The good news is that many of you will never need to worry about having to create a DTD for two reasons:

1. In the most fundamental sense, XML does not require the use of a DTD.
2. Even when it is advisable to use a DTD with XML, someone else may already have created the DTD on your behalf.

A validating XHTML editor

For example, I wrote the original version of this HTML document using a validating XHTML editor named Amaya . Even though the editor uses a DTD to confirm that my document is a valid XHTML document (and warns me if it isn't) , it wasn't necessary for me to write the DTD. The people who wrote the editor also wrote the DTD.

Three Parts

It is reasonable to think of an XML document as consisting of three parts, some of which are optional. I'm gong to refer to the parts as files just so I will have something to call them (but they don't have to be separate physical files) .

One file contains the information content of the document (words, pictures, etc.) . This is the part containing tags, elements, content, and attributes that the author wants to expose to the client. I have discussed this part in previous lessons.

A second file is the DTD, which meets the definition given above.

A third file is a stylesheet that establishes how the content that conforms to the DTD is to be rendered on the output device. This is how the author wants the material to be presented to the client.

Rendering

For example a tag with an attribute of "red" might cause something to be presented bright red according to one stylesheet and dull red according to another stylesheet. (It might even be presented as some shade of green according to still another stylesheet.)

With XML, the DTD is optional but the stylesheet (or some processing mechanism that substitutes for a stylesheet) is generally required.
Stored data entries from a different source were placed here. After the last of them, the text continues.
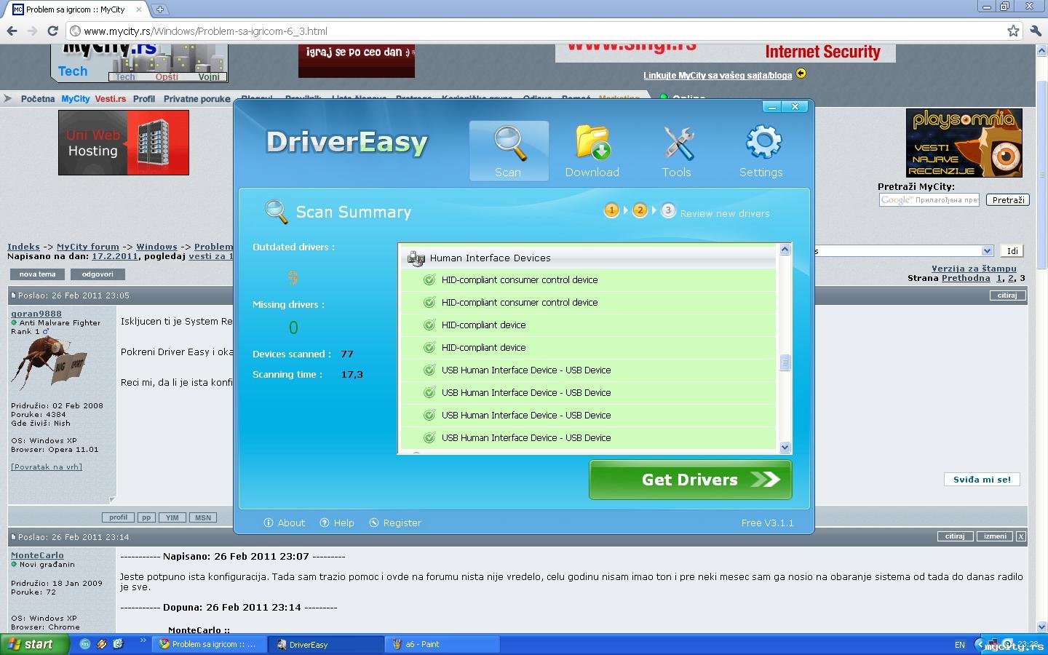Switch to a6 - Paint in taskbar
Viewport: 1048px width, 655px height.
[442, 644]
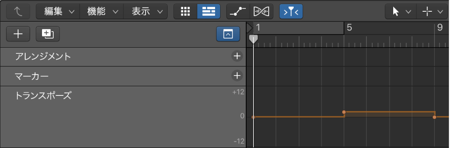Select the track list view icon
Screen dimensions: 450x148
point(208,12)
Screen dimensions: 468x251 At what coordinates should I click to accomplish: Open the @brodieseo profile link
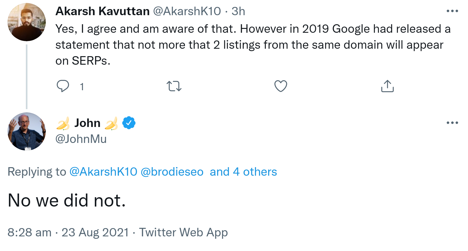tap(172, 172)
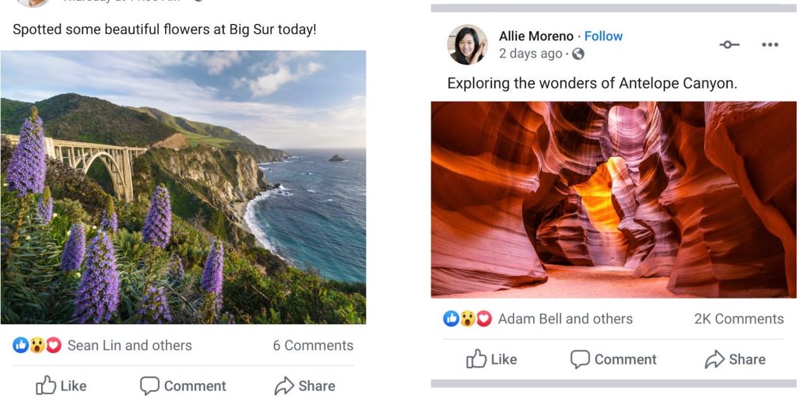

Something has to be able to render the content in the manner that the author intended it to be rendered. Otherwise, the client will be forced to view the document as raw XML text, which usually isn't very enjoyable.

A DTD can be very complex

Once again, according to the XML FAQ :

#### Note:

"... the design and construction of a DTD can be a complex and non-trivial task, so XML has been designed so it can be used either with or without a DTD. DTDless operation means you can invent markup without having to define it formally. To make this work, a DTDless file in effect 'defines' its own markup, informally, by the existence and location of elements where you create them. But when an XML application such as a browser encounters a DTDless file, it needs to be able to understand the document structure as it reads it, because it has no DTD to tell it what to expect, so some changes have been made to the rules."

In other words, it is entirely possible to create an XML document without the requirement for a DTD.

What is a valid document?

In the normal sense of the word, if something is invalid , that usually means that it is not any good. However, that is not the case for XML. An invalid XML document can be a perfectly good and useful document.
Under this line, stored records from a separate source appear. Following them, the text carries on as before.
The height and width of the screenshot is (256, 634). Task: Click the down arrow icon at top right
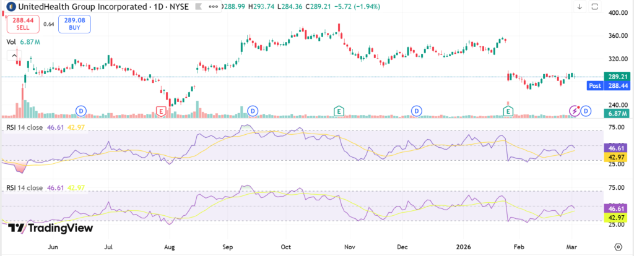(x=580, y=7)
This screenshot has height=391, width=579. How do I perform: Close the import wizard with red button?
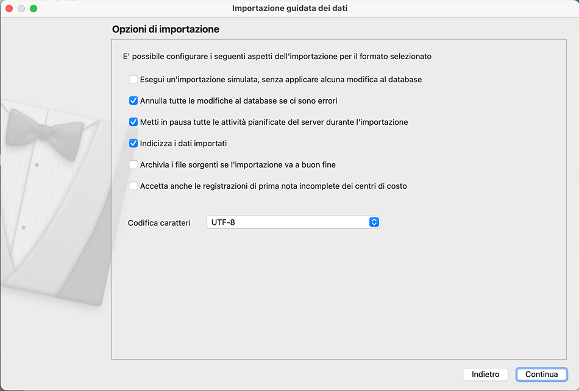(x=9, y=9)

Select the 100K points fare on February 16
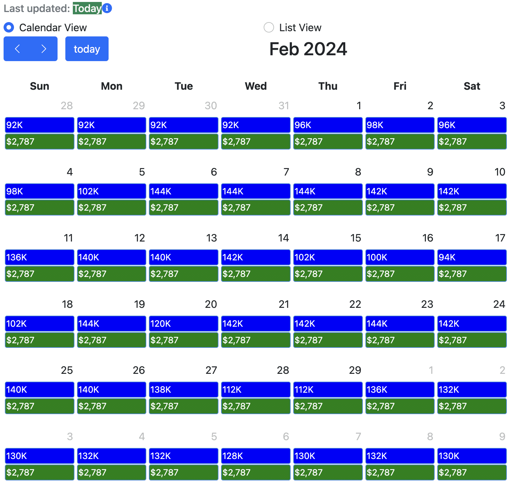[x=400, y=257]
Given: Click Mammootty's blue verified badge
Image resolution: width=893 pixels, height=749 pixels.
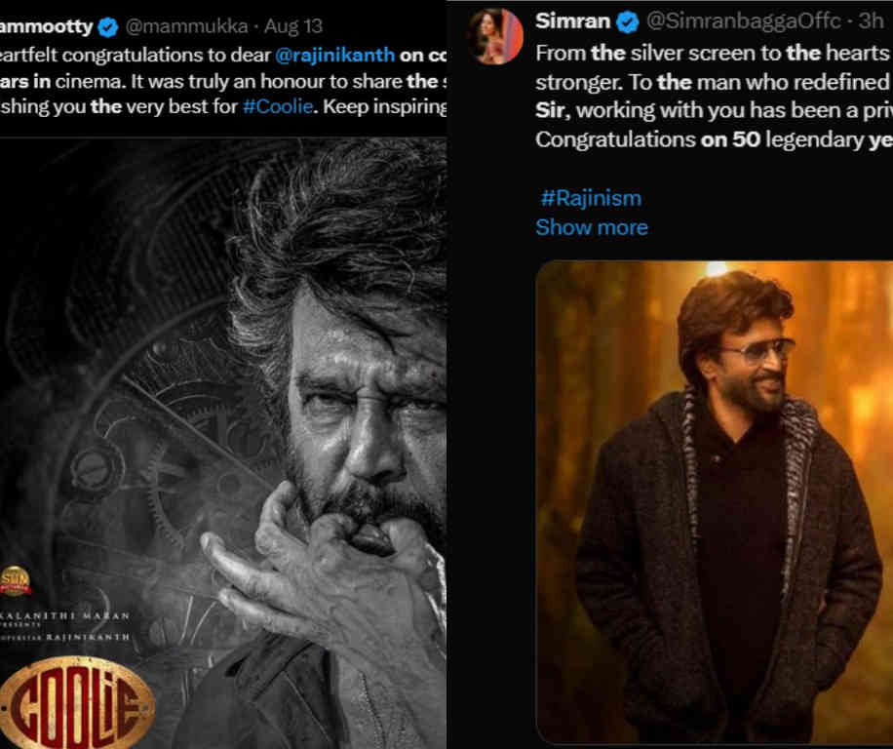Looking at the screenshot, I should [108, 25].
A valid XML document is one that conforms to an existing DTD in every respect.

In other words, unless the DTD allows a tag with the name "color", an XML document being validated against that DTD containing a tag with that name is not valid.
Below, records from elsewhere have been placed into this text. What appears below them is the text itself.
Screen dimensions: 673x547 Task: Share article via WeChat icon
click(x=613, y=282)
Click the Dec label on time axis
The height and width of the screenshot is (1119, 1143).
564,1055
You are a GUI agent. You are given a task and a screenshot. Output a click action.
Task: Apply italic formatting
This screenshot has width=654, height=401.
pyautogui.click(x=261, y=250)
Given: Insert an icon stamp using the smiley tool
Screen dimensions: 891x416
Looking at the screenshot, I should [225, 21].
However, because XML does not require a DTD, an XML processor cannot require validation of the document. Many very useful XML documents are not valid, simply because they were not constructed according to an existing DTD.

An XHTML document

The document that you are now reading was originally created as a valid XML document before being transformed to CNXML and uploaded to the Connexions website. It was created as a special flavor of XML known as XHTML. As I mentioned earlier, the document was created using W3C's WYSIWYG Editor/Browser named Amaya . (Subsequent edited versions have been created using Microsoft Expression Web versions 3 and 4.)

What you are probably reading now is a rendered version of the document after having gone through a couple of edits and transformations. However, if you were to have looked at the raw XHTML code at the beginning of the document before it was transformed to CNXML, you would have seen something like the XML code shown in Listing 1.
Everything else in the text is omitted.